|The official Kings X websites states: Magic filled the air when King's X visited Cleveland, OH, in the Summer of 1991. It was only better in 1992. After completing the new recordings found on "The Bigger Picture" (and the subsequent, self-titled fourth album), King's X embarked on a Summer mission across the continent, pausing in the Forest City only long enough to seize the town's airwaves and decimate the Empire Concert Club. "Tales from the Empire" is a two CD set, originally recorded live on 6/26/92 at the Empire Concert Club in Cleveland, OH. This show is touted as the finest King's X performance during their 1992 U.S. tour and also ranks as one of the most legendary shows ever given by the band. The concert was originally broadcast over the FM airwaves, courtesy of WMMS-Cleveland. However, "Tales from the Empire" was taken from the band's own, "pre-radio-airwaves compression" master, complete with a new digital remaster.|
With the release of "Tales from the Empire", Kings X is once again branding the music scene with their own indelible mark, one that remains as original and thought provoking now as it did 20+ years ago when the band set out to forge a new trail in the American rock scene.
We recently had the chance to catch up with legendary Kings X guitarist and producer Ty Tabor to talk about the new, much anticipated cd, what is the secret to the Ty Tabor sound, and get an inside look into one of the most recognized American rock bands to ever hit the scene.
Ladies and gentleman we give you Ty Tabor!
K/J: So let's begin with a bit of a bio feedback if you will on the legendary guitarist and producer Ty Tabor...word as it that you started out as a teenager playing bluegrass—so tell our readers how you developed from bluegrass to your current tag as a progressive metal guitarist?
Ty Tabor: Well, that's a bit of a myth. I did play bluegrass growing up but it wasn't that I wasn't playing rock and roll at the same time. I think people assume that I started playing bluegrass and then switched to rock and roll, but I've been playing rock and roll the whole time. That's where my heart was, and is, at. I did play bluegrass with my family for years. We did a lot of gigging, played festivals and events but it was just one of the things I was doing. As soon as I got home I was plugging my electric in and rockin' out, and that was definitely what I was into most. The bluegrass thing, though, was a great family thing. We had a blast camping, playing festivals and just making music together.

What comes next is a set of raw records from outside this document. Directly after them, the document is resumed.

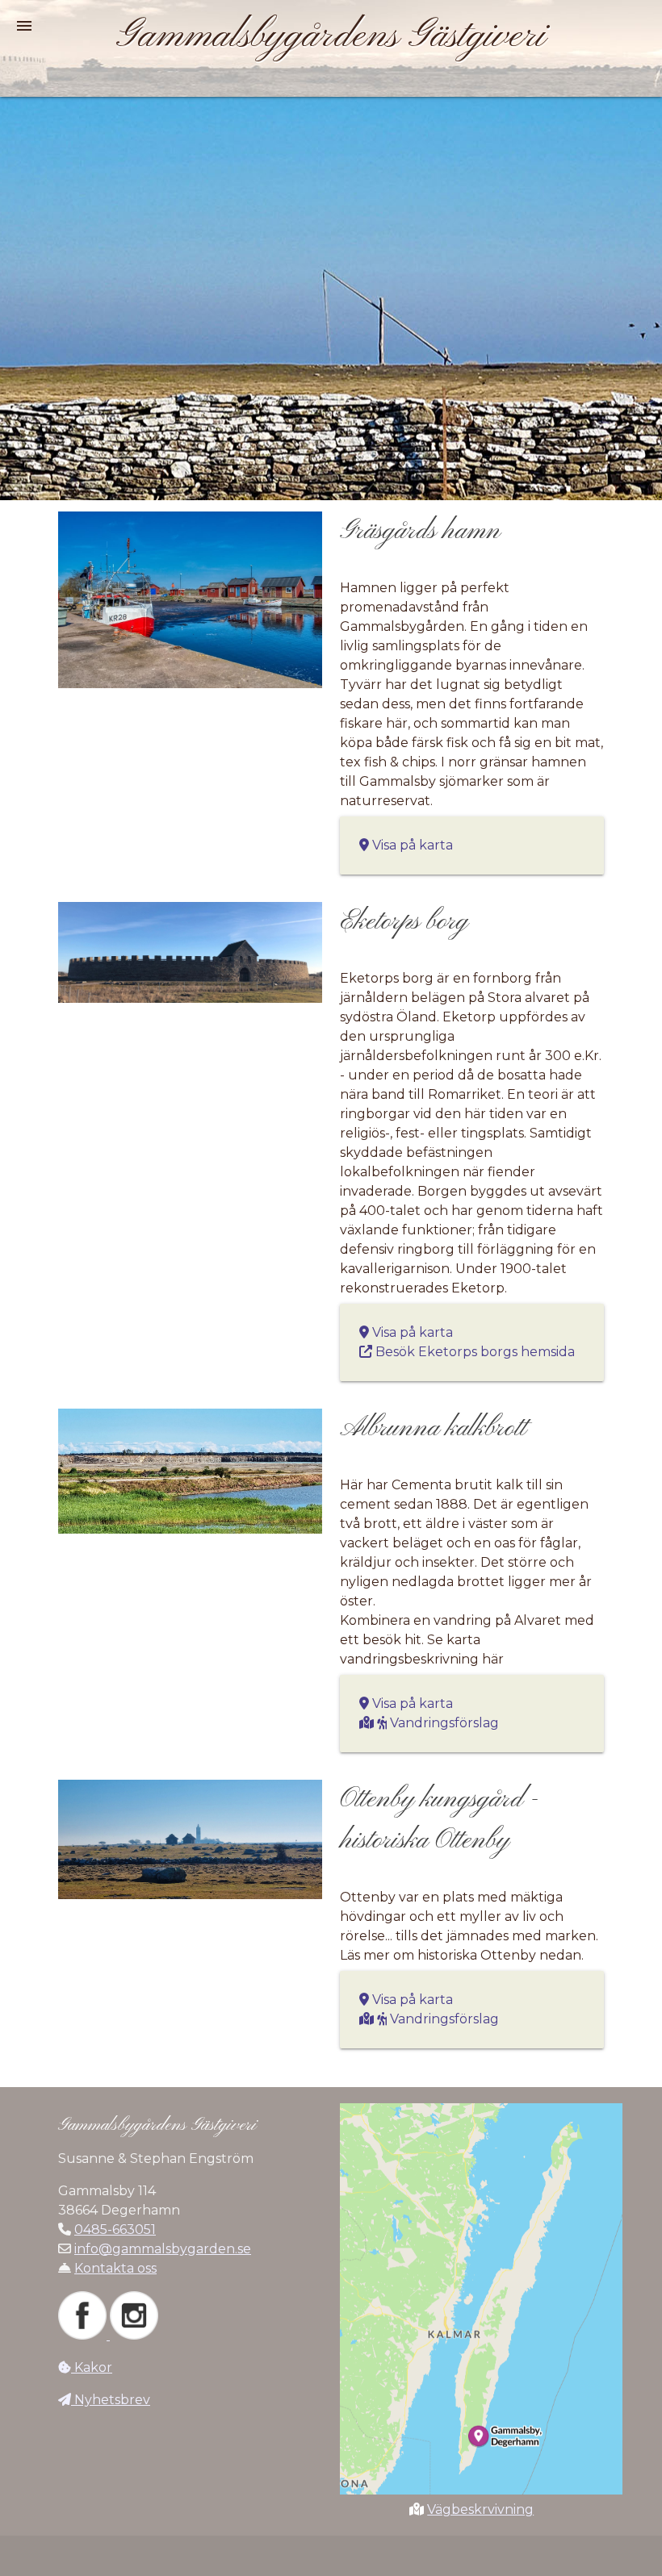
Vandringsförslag (443, 1723)
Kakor (91, 2367)
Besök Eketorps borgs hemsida (473, 1351)
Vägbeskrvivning (480, 2509)
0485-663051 (115, 2229)
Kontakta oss (115, 2268)
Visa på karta (411, 845)
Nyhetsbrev (110, 2399)
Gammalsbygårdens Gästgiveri (331, 36)
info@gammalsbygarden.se (162, 2249)
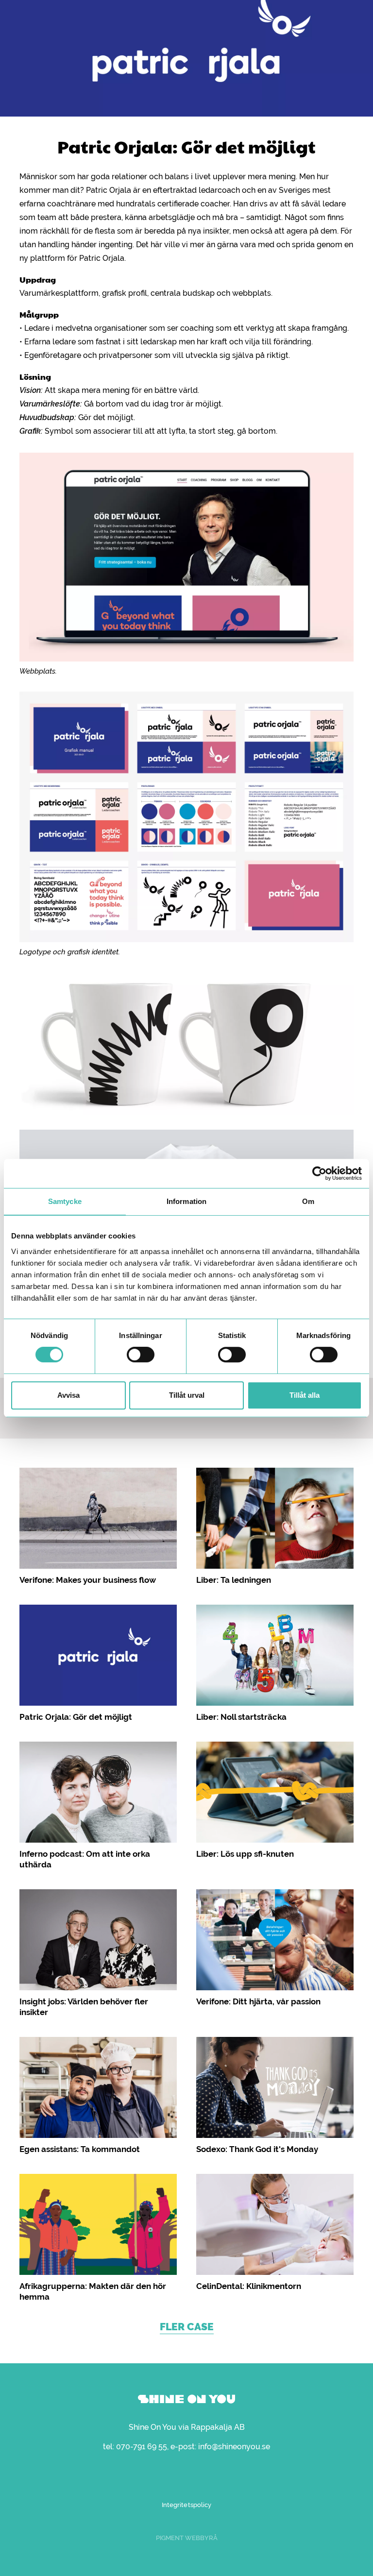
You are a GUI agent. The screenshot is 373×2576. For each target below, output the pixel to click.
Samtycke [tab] (65, 1201)
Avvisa (68, 1395)
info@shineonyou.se (234, 2446)
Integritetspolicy (186, 2504)
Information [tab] (186, 1201)
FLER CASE (187, 2327)
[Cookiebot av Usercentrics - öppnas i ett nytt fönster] (319, 1173)
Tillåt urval (186, 1395)
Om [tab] (308, 1201)
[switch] (140, 1354)
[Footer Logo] (186, 2399)
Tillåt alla (304, 1395)
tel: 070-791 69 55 (135, 2446)
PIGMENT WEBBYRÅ (187, 2538)
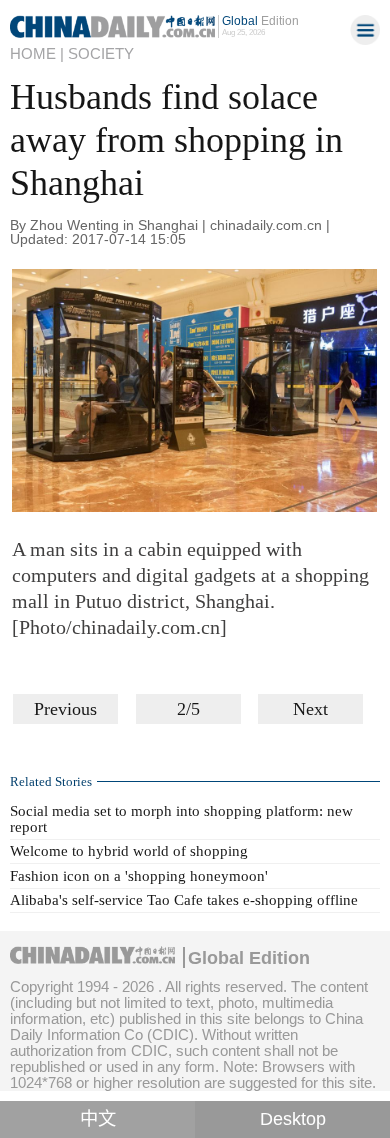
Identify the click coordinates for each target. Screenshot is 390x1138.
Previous (65, 709)
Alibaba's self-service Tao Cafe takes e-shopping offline (184, 900)
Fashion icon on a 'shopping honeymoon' (139, 876)
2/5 (188, 709)
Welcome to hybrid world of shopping (129, 851)
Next (310, 709)
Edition (260, 21)
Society (101, 53)
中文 (98, 1119)
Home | (37, 53)
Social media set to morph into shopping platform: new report (181, 818)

K/J: Did one influence the other somehow?
|I have at my disposal every sound imaginable from wood floors to ceramic tiles...So we bring the room in from the outside.|
Ty Tabor: I think they're more closely related than most people realize. There's a lot of blues in bluegrass, it's just sped up a bit. Bluegrass is blues based just like rock and roll, so to me one complimented the other. I've never really considered myself a "progressive metal" guitar player. In fact, I don't think there is a metal guitarist out there who would say I'm a metal player. I've always been a more blues based rock and roll player. I don't do a lot of double picking and shredding, my playing is more like Eric Clapton with traditional blues based kind of stuff. So, I've always seen bluegrass as being just another extension of blues. Blues on 11!
K/J: Your guitar sound is in a word unique- Tell us about your gear and your technique that produces what has come to be known as the Ty Tabor tone?
Ty Tabor: At the moment I'm using Egnater Amplification. I've got some custom, tweaked Egnater stuff. Bruce Egnater has been really supportive and has helped me get the sounds I need. He and a guy named Jeff Hilligan at Egnater have just been super cool with me to help get exactly what I was looking for in the gear that I'm using right now. But, I'll be honest with you. Doug, and everyone else for that matter, have said that I always sound the same no matter what I'm playing through. It's kind of a curse. I think that a lot of the tone and voicing is a matter of technique or style that I learned playing. People say it's in the hands more than the amp. Like I said, it's kind of a curse (laughs) because a lot of times I'll be trying to get a different kind of sound, but it all ends up sounding about the same.
K/J: How do you cut through dUg's bass? He seems to have so much mid range.
Ty Tabor: Actually, he has hardly any midrange in his tone whatsoever. What he has is highs, super high mids, super low subs and nothing whatsoever in the middle. When you put the two together it gives you the feeling that it is covering the whole sonic range, but it's not. He basically has no midrange so the guitar just sits in there. It's mostly on the extremes of the high and the low and that's what gives it its apparent bigness.
K/J: Kings X has just released a live album- how was the process different for the band as opposed to a studio album or even your last live album?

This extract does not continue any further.